A federal judge on Friday ordered that the most common morning-after pill be made available over the counter for all ages, instead of requiring a prescription for girls 16 and younger. But his acidly worded decision raises a broader question about whether a cabinet secretary can decide on a drug’s availability for reasons other than its safety and effectiveness.
In his ruling, Judge
Edward R. Korman of the Eastern District of New York accused the Obama
administration of putting politics ahead of science. He concluded that the
administration had not made its decisions based on scientific guidelines, and
that its refusal to lift restrictions on access to the pill, Plan B One-Step,
was “arbitrary, capricious and unreasonable.”
He said that when the Health and Human Services
secretary, Kathleen Sebelius, countermanded
a move by the Food
and Drug Administration in 2011 to make the pill, which helps prevent pregnancy
after sexual intercourse, universally available, “the secretary’s action was
politically motivated, scientifically unjustified, and contrary to agency
precedent.”
Ms. Sebelius said at the time that she was basing her
decision on science because she said the manufacturer had failed to study
whether the drug was safe for girls as young as 11, about 10 percent of whom are
physically able to bear children. But her decision was widely interpreted as
political because emergency contraception
had become an issue in the abortion
debate and allowing freer access for adolescents would prompt critics to accuse
the president of supporting sexual activity for girls of that age.
At the time, Mr. Obama was campaigning for
re-election, and some Democrats said he was conscious of avoiding divisive
issues that might alienate voters. He said then that he was not involved in the
decision but supported
it. “I think it is important for us to make sure that we apply some common
sense to various rules when it comes to over-the-counter medicine,” he said.
Many groups that are part of Mr. Obama’s political
base praised the decision to make the emergency contraceptive pill more easily
available, saying the change would also make it easier for all women to obtain
the pill because stores often keep it behind the counter or in pharmacy sections
that may close at night.
Removing the restrictions is in some ways is more
consistent with the administration’s position on other women’s reproductive
health issues, including the free provision of contraceptives through Mr.
Obama’s health
care overhaul.
Scientists, including those at the Food and Drug Administration, have
recommended unrestricted access for years, as have the American Medical
Association, the American Congress of Obstetricians and Gynecologists, and the
American Academy of Pediatrics. They contend that the restrictions effectively
keep many adolescents and younger teenagers from being able to use a safe drug
in a timely way to prevent pregnancy, which carries greater safety risks than
the morning-after pill.
The judge’s decision, a rare case in which a court has
weighed in to order that a drug be made available over the counter, could test
the question of who gets the final say in such matters.
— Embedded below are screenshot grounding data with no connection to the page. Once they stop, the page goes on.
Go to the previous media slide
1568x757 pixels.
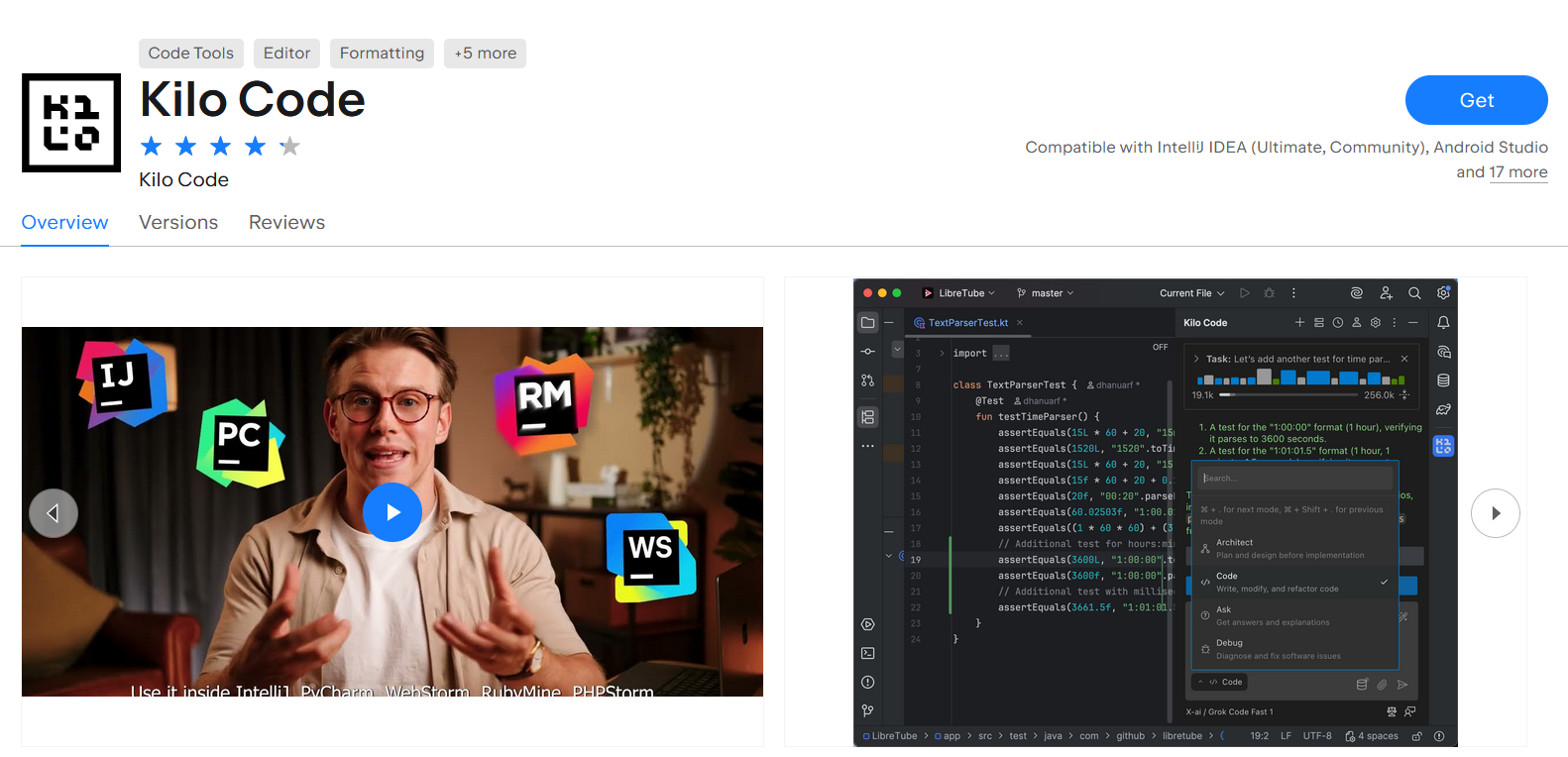point(54,513)
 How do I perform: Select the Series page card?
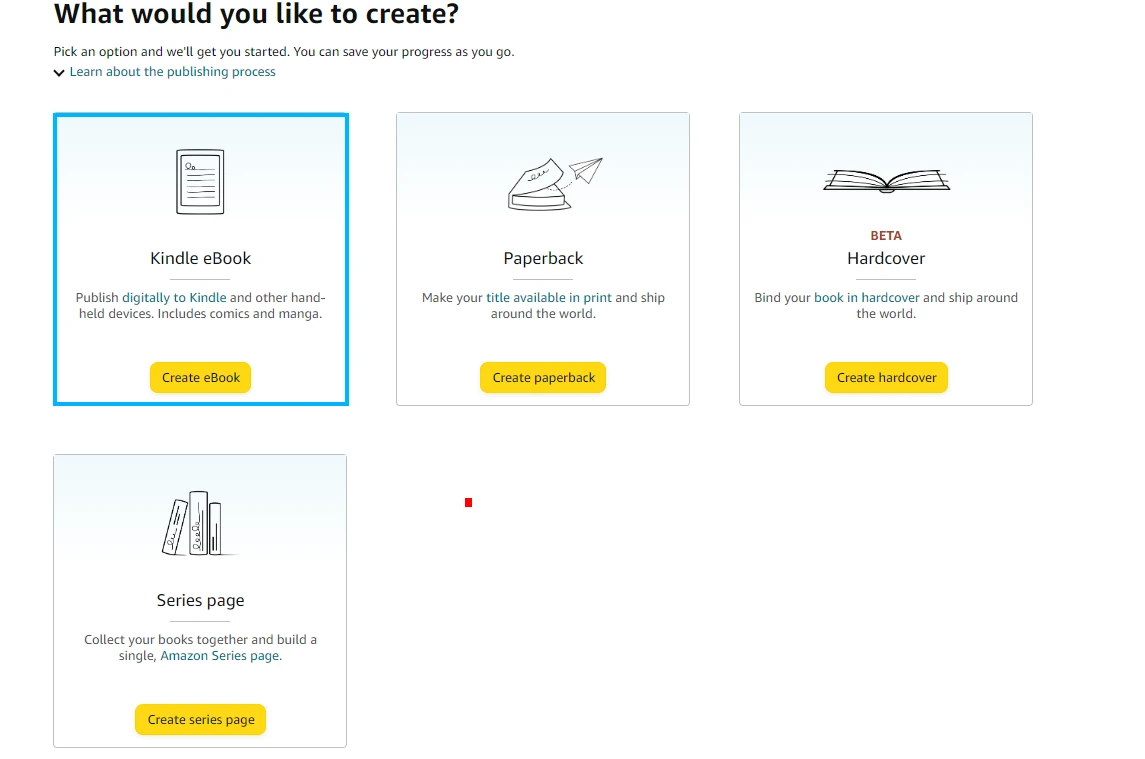coord(199,600)
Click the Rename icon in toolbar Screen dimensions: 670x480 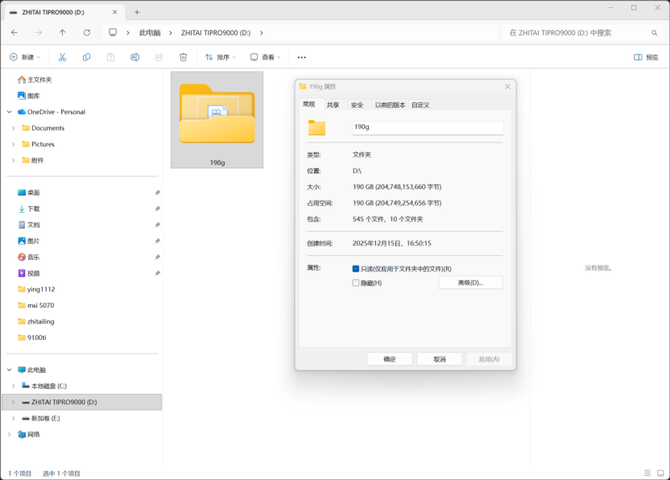point(135,57)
“Technically the secretary under the law has the right
to make the decision,” said Daniel Carpenter, a professor of government at
Harvard. “But there is other long-established law that says the decision is
supposed to be based on the safety and efficacy of the drug.”
In his ruling, Judge Korman accused the federal
government of “bad faith” in dealing with the requests over more than a decade
to make the pill universally available.
“The F.D.A. has engaged in intolerable delays in
processing the petition,” the judge wrote. “Indeed, it could accurately be
described as an administrative agency filibuster.”
Plan B was approved in 1999 as a prescription-only product, and in 2001, the
Center for Reproductive Rights filed a citizens petition for it to be made
available over the counter or without a prescription. Scientists, including an
expert advisory panel to the F.D.A., gave early support to that request. But top
agency officials rejected the application because, some said later, they worried
they would be fired if they approved it.
Several supporters of the judge’s decision on Friday, including representatives
of women’s reproductive health groups and the American Academy of Pediatrics,
said they believed that since the election was over, the Obama administration
would have less of a political reason to oppose expanded access to the pill.